During a congressional hearing on Wednesday, Health and Human Services Secretary Sylvia Mathews Burwell said the president would not sign a proposed GOP contingency plan that would allow subsidies to continue flowing in exchange for dismantling major provisions of the health law.
The measure, sponsored by Sen. Ron Johnson (R-Wis.), would keep subsidies in place for all existing Obamacare enrollees until 2017, but two key components of the law—the individual and employer mandates—would be repealed.
Burwell said the administration views Johnson’s proposal as another repeal plan and expressed similar disinterest with the handful of other proposals GOP lawmakers have put forward in recent months to replace the law.
"[The Johnson plan] actually takes away subsidies from people over time…something that repeals the Affordable Care Act is not something the president will sign,” Burwell said.
Though the secretary’s answer wasn’t a huge surprise, it further signals little chance that the 6.5 million people who stand to lose their subsidized coverage can rely on Congress to help them.
Burwell has indicated countless times that the administration has very limited authority to step in and quell any potential fallout. However, she said she is already working with states to devise contingency plans.

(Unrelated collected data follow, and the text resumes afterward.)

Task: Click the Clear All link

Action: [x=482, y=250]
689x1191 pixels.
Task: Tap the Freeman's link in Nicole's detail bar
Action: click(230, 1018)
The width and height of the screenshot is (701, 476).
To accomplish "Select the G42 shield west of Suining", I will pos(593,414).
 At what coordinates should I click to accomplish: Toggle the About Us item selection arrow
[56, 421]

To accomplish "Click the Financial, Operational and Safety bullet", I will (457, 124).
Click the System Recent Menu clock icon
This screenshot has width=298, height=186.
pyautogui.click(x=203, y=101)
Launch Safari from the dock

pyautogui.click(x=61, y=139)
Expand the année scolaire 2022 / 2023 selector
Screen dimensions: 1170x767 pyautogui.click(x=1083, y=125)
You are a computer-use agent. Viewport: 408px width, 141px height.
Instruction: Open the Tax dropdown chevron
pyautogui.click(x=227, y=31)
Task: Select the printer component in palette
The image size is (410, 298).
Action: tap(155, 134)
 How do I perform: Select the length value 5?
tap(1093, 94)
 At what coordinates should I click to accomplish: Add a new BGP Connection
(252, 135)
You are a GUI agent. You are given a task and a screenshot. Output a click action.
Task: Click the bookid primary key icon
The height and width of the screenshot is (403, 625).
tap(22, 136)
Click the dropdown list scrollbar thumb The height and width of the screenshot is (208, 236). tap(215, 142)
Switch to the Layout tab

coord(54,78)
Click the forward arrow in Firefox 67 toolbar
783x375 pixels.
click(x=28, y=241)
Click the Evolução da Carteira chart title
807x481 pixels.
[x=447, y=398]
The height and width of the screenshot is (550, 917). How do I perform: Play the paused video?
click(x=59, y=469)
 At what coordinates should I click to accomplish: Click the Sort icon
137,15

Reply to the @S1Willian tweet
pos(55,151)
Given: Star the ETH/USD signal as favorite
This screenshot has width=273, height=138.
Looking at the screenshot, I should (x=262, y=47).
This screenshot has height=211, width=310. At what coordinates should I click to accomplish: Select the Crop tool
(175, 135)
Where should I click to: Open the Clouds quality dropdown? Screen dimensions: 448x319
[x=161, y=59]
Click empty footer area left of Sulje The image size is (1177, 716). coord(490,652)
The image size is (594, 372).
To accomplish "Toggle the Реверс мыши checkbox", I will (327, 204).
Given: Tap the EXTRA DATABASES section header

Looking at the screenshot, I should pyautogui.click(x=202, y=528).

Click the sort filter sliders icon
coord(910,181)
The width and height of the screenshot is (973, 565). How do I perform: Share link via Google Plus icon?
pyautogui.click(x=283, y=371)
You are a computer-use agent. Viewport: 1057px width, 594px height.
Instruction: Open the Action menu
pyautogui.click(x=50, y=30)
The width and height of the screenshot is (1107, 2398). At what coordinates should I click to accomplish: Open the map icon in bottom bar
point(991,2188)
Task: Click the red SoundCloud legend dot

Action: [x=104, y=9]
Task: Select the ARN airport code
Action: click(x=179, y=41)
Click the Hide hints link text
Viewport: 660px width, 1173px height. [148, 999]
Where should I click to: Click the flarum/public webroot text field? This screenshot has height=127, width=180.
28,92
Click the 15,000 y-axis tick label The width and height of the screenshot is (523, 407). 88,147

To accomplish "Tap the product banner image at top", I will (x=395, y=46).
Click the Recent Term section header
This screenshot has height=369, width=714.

"If the Court says that we do not have the authority to give subsidies, the critical decisions will sit with the Congress and states and governors," Burwell told the committee.
This means states are likely the best option to stave off disaster for those affected if the court strikes down federal subsidies. Should that happen, subsidies will still flow to states that have set up state exchanges. The easiest but most expensive solution is for states to create their own exchanges, if they haven’t already.
Of course, since Obamacare is a political lightning rod, that won’t be easy in states where the health care law is unpopular.
Some states, such as Pennsylvania, have already started cobbling together plans to set up their own exchange if the subsidies are struck down. But other states, like Louisiana, have made clear that they won’t support any efforts to save the president’s health care law.